Choosing the File Format for a Table
Different file formats and compression codecs work better for different data sets. While Impala typically provides performance gains regardless of file format, choosing the proper format for your data can yield further performance improvements. Use the following considerations to decide which combination of file format and compression to use for a particular table:
- If you are working with existing files that are already in a supported file format, use the same format for the Impala table where practical. If the original format does not yield acceptable query performance or resource usage, consider creating a new Impala table with different file format or compression characteristics, and doing a one-time conversion by copying the data to the new table using the INSERT statement. Depending on the file format, you might run the INSERT statement in impala-shell or in Hive.

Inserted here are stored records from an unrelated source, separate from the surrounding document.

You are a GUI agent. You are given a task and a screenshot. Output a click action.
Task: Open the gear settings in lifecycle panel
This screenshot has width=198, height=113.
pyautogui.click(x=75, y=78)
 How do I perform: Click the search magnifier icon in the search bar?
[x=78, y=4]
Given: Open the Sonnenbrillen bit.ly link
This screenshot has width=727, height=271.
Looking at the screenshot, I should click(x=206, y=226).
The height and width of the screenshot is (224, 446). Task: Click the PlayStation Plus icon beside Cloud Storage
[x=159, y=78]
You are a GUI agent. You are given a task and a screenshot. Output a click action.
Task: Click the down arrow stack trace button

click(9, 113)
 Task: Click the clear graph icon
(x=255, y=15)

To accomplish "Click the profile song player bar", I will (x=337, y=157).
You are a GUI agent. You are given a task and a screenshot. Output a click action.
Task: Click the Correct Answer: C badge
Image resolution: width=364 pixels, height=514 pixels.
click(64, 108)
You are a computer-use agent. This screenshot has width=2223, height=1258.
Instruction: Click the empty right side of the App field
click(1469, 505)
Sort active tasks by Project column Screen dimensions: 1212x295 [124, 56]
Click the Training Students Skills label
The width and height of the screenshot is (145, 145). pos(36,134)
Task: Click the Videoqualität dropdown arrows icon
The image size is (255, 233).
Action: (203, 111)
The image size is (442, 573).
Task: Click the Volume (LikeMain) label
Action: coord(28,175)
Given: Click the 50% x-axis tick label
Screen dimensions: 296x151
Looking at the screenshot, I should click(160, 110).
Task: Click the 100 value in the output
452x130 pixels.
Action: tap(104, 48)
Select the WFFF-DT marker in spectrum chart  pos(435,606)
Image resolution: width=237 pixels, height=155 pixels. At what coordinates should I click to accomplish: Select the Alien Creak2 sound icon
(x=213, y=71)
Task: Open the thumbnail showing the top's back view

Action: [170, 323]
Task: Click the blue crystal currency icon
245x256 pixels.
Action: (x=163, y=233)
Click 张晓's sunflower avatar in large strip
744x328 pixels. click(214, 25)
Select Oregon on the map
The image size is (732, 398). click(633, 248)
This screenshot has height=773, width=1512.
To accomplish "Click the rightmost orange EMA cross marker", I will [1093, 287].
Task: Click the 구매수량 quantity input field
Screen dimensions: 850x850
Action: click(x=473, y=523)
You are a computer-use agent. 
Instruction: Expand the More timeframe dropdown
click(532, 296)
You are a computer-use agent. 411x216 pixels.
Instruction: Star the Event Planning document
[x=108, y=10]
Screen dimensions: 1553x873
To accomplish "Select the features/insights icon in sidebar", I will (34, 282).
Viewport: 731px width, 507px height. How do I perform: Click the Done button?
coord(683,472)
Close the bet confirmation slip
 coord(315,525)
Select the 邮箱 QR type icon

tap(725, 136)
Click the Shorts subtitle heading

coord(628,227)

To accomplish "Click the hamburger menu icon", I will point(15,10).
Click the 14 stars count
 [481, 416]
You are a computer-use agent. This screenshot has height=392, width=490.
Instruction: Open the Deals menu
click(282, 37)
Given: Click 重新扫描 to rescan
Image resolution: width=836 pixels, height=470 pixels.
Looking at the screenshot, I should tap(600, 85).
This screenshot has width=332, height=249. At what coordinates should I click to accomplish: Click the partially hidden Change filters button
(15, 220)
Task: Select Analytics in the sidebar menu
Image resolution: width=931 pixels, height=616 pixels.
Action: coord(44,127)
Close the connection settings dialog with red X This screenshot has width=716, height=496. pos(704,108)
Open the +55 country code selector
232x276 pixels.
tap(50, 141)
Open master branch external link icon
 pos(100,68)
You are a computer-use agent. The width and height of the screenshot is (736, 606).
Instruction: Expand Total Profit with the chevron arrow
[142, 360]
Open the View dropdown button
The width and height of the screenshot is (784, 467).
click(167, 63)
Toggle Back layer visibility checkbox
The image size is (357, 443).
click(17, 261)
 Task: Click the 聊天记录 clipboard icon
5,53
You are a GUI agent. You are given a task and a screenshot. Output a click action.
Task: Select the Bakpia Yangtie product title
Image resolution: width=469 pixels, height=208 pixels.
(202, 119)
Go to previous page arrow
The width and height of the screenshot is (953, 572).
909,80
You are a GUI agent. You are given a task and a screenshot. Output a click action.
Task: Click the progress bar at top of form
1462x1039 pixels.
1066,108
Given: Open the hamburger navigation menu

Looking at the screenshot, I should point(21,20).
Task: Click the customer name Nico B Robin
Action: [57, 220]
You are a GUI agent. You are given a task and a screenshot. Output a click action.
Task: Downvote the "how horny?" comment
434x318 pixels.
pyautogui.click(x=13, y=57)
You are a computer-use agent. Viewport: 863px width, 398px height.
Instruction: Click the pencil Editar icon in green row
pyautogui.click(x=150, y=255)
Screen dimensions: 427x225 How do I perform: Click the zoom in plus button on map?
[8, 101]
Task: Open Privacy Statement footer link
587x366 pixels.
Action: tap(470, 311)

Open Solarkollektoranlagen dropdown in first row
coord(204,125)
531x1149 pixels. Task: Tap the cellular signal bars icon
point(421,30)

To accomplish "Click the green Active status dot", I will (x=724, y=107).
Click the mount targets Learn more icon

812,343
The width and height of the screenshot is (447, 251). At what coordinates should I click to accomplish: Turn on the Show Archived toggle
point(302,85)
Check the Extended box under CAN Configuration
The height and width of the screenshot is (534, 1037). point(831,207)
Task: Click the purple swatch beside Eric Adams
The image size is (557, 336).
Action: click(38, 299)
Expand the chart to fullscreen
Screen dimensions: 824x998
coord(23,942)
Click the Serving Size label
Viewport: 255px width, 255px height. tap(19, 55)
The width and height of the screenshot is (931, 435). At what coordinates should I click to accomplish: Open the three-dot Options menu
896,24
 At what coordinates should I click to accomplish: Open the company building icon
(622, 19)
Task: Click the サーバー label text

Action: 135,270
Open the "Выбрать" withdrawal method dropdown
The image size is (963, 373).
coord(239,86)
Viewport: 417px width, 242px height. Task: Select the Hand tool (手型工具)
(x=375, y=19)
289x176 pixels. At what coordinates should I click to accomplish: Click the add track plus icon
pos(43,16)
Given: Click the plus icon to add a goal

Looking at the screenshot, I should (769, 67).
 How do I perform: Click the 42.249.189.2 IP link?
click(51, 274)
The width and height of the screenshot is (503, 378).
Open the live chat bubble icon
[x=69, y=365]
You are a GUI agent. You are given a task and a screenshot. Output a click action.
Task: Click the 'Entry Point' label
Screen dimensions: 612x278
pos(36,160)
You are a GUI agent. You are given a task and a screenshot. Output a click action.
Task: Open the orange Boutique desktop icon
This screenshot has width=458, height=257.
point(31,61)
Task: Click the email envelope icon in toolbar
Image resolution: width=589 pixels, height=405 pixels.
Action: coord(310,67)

- Text files are convenient to produce through many different tools, and are human-readable for ease of verification and debugging. Those characteristics are why text is the default format for an Impala CREATE TABLE statement. When performance and resource usage are the primary considerations, use one of the other file formats and consider using compression. A typical workflow might involve bringing data into an Impala table by copying CSV or TSV files into the appropriate data directory, and then using the INSERT ... SELECT syntax to copy the data into a table using a different, more compact file format.
- If your architecture involves storing data to be queried in memory, do not compress the data. There is no I/O savings since the data does not need to be moved from disk, but there is a CPU cost to decompress the data.